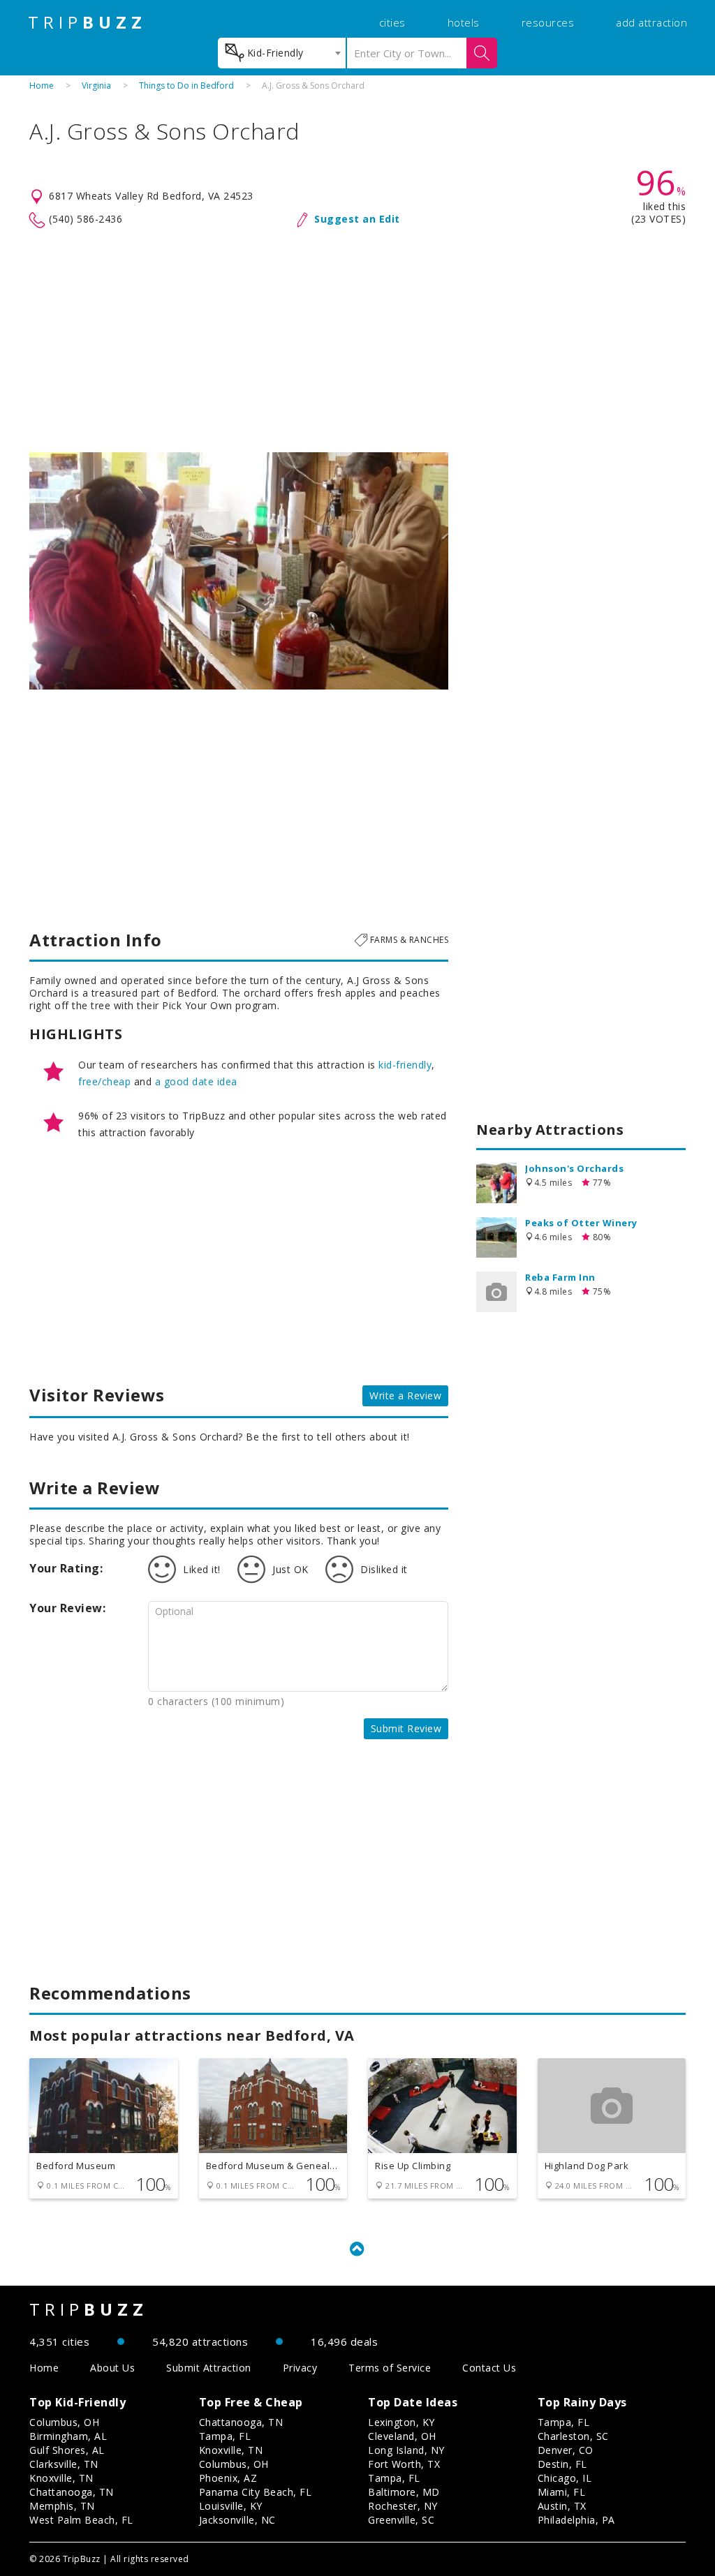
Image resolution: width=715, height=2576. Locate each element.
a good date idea (196, 1081)
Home (41, 85)
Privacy (300, 2367)
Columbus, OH (64, 2422)
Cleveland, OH (402, 2436)
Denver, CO (566, 2450)
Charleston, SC (573, 2436)
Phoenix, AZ (228, 2478)
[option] (238, 571)
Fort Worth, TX (404, 2464)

===============

ACTIVITY: Set down every entry above again exactly, dropping each picture.

ANSWER TO THIS EXERCISE:
Image resolution: width=715, height=2576. Locate each element.
a good date idea (196, 1081)
Home (41, 85)
Privacy (300, 2367)
Columbus, OH (64, 2422)
Cleveland, OH (402, 2436)
Denver, CO (566, 2450)
Charleston, SC (573, 2436)
Phoenix, AZ (228, 2478)
[option] (238, 571)
Fort Worth, TX (404, 2464)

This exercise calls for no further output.